Je longeai le premier couloir qui me ramenait à la pièce principale de cette belle dépendance qui se trouvait derrière le grand temple où Aslander nous avait accueillis. C'était un bien grand mot, mais c'était bien le cas.
J'allais sortir dans le jardin qui se trouvait sur ma gauche quand une douleur fulgurante traversa ma cage thoracique. Je retins un cri et tombai à genoux, le souffle court.

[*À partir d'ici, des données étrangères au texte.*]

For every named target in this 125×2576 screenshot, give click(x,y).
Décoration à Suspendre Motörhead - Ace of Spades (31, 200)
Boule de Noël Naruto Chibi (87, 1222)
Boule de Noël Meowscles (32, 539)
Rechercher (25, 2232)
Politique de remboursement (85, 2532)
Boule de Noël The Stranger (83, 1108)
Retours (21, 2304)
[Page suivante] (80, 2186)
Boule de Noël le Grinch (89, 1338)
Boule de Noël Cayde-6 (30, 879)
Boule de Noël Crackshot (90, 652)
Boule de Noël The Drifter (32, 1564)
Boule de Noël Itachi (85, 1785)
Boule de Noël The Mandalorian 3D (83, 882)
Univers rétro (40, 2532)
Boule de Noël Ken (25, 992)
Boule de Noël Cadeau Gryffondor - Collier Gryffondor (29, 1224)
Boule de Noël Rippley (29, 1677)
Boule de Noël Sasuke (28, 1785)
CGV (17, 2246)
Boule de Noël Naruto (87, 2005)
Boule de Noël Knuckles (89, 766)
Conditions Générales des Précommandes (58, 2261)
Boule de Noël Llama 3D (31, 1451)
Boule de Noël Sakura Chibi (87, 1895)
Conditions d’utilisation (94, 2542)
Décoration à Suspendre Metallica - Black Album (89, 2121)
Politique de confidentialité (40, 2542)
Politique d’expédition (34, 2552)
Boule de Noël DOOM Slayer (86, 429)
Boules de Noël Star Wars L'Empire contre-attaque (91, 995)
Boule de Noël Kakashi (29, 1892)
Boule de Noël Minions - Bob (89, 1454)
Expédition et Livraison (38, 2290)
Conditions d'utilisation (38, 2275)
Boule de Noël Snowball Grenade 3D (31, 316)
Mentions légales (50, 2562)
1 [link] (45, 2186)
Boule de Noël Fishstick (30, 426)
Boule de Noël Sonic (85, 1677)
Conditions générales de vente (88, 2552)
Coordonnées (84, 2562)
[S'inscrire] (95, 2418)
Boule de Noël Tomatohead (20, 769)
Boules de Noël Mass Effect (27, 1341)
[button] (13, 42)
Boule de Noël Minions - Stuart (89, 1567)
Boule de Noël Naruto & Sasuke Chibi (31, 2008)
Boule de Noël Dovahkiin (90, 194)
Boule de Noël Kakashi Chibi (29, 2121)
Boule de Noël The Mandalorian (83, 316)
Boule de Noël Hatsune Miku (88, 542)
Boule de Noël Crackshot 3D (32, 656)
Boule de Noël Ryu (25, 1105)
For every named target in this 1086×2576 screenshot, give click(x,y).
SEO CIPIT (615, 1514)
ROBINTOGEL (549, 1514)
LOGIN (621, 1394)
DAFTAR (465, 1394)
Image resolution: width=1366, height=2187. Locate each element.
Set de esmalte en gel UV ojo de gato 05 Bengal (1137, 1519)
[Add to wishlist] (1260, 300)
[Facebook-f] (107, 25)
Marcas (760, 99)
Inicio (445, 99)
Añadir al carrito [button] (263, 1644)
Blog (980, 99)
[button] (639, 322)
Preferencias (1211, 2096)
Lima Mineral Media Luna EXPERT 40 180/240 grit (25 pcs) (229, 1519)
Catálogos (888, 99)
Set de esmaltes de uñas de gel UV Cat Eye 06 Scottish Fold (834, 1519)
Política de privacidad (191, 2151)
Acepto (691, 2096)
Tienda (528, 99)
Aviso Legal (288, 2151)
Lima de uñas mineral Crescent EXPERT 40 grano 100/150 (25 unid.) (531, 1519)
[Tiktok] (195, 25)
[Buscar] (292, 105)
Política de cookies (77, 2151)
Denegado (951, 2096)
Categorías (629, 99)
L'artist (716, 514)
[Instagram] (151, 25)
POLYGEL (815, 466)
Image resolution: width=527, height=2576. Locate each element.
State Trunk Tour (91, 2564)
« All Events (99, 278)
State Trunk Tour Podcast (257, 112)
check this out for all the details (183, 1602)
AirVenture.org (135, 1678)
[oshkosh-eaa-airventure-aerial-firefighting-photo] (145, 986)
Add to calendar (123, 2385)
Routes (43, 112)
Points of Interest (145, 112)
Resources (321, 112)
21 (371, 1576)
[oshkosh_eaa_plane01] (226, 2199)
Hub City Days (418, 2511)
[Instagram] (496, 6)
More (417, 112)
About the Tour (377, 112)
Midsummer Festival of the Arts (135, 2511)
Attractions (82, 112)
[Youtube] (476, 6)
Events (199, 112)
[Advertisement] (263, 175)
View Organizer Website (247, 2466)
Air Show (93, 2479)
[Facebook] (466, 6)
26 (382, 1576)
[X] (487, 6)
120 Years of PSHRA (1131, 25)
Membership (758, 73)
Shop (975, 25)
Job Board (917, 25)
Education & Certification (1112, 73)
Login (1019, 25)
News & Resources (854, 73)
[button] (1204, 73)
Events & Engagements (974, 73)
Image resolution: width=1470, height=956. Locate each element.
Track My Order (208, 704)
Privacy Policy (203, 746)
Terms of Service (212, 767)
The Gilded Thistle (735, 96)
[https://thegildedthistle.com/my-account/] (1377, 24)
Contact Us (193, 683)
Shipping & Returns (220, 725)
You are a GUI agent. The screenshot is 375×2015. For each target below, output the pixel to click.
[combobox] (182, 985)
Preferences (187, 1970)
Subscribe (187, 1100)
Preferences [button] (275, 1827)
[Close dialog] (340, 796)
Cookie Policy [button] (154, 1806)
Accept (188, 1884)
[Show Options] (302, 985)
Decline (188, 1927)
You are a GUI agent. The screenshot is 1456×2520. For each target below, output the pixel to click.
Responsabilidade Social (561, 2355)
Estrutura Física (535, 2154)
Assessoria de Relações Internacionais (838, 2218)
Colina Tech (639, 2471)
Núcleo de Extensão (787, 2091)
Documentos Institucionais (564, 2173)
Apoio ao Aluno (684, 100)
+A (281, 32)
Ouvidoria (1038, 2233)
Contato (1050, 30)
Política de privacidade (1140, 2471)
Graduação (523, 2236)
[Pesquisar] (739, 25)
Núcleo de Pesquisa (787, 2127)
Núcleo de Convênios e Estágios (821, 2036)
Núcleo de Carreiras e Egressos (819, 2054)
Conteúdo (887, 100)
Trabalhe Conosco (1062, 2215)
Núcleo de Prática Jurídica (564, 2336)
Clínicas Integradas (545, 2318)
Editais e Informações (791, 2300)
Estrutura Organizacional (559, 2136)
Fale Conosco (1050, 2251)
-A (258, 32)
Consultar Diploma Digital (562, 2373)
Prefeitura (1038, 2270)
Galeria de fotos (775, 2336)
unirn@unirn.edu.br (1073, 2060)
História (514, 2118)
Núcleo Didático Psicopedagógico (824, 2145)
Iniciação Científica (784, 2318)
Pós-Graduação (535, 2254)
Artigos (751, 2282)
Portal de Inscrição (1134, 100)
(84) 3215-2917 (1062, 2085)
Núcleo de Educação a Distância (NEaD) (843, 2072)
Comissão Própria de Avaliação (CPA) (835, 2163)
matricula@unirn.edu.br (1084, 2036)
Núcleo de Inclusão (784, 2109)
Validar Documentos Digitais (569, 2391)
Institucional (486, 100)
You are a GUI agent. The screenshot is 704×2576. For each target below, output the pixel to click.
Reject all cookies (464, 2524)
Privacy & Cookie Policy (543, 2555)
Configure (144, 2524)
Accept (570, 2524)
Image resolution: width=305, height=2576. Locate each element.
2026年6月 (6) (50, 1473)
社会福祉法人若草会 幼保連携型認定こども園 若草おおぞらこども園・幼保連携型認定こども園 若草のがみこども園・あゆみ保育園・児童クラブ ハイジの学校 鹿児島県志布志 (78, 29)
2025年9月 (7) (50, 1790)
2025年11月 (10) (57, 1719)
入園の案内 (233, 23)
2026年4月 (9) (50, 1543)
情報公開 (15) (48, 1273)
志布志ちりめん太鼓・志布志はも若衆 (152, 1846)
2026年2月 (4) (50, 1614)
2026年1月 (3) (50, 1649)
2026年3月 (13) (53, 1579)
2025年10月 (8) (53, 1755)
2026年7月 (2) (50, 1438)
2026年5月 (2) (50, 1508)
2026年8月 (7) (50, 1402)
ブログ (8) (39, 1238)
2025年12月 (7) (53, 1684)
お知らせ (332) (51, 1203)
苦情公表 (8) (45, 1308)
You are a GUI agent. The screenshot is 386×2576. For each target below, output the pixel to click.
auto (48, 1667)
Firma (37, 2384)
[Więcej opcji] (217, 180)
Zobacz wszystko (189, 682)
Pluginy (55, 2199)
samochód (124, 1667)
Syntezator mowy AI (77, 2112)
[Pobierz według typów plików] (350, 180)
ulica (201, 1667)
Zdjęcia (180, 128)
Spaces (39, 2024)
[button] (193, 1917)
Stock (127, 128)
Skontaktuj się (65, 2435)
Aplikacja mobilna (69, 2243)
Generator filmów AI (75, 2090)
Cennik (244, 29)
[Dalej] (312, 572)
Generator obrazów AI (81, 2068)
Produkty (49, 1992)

Je serrai mes bras contre moi, tentant de contenir la douleur.
Mon souffle se coupa et l'air me manqua.
Je fermai les yeux, me concentrant au maximum pour faire passer la crise. J'entendis mon souffle rauque devenir sifflant.
Pas maintenant bon sang...
Après quelques secondes d'horreur et de douleur, je réussis à m'asseoir sur mes fesses et à reprendre mon souffle.
Les pics de douleurs étaient supportables à présent et j'arrivais facilement à respirer.
Je savais que cela n'irait pas en s'arrangeant.
J'en avais conscience. C'était aussi pour ça que je devais trouver ce garçon.
Je me redressai et tombai nez à nez avec Siadhal. Je me figeai l'espace d'un instant avant de secouer ma robe, comme si de rien était.
_ Tu sens la maladie, souffla-t-il.
Je secouai la tête et agitai la main. Il fronça de nouveau le nez et haussa un sourcil.
_ Plus maintenant. Je n'ai jamais sentis ça. Comme si ta maladie repartait.
Ce qui était un peu vrai dans les faits. La malédiction d'Aloysius suffisait à me garder en état de fonctionnement la plupart du temps.
_ Pas besoin de commentaire là-dessus, Grosminet. As-tu vu Killian et Curtis ?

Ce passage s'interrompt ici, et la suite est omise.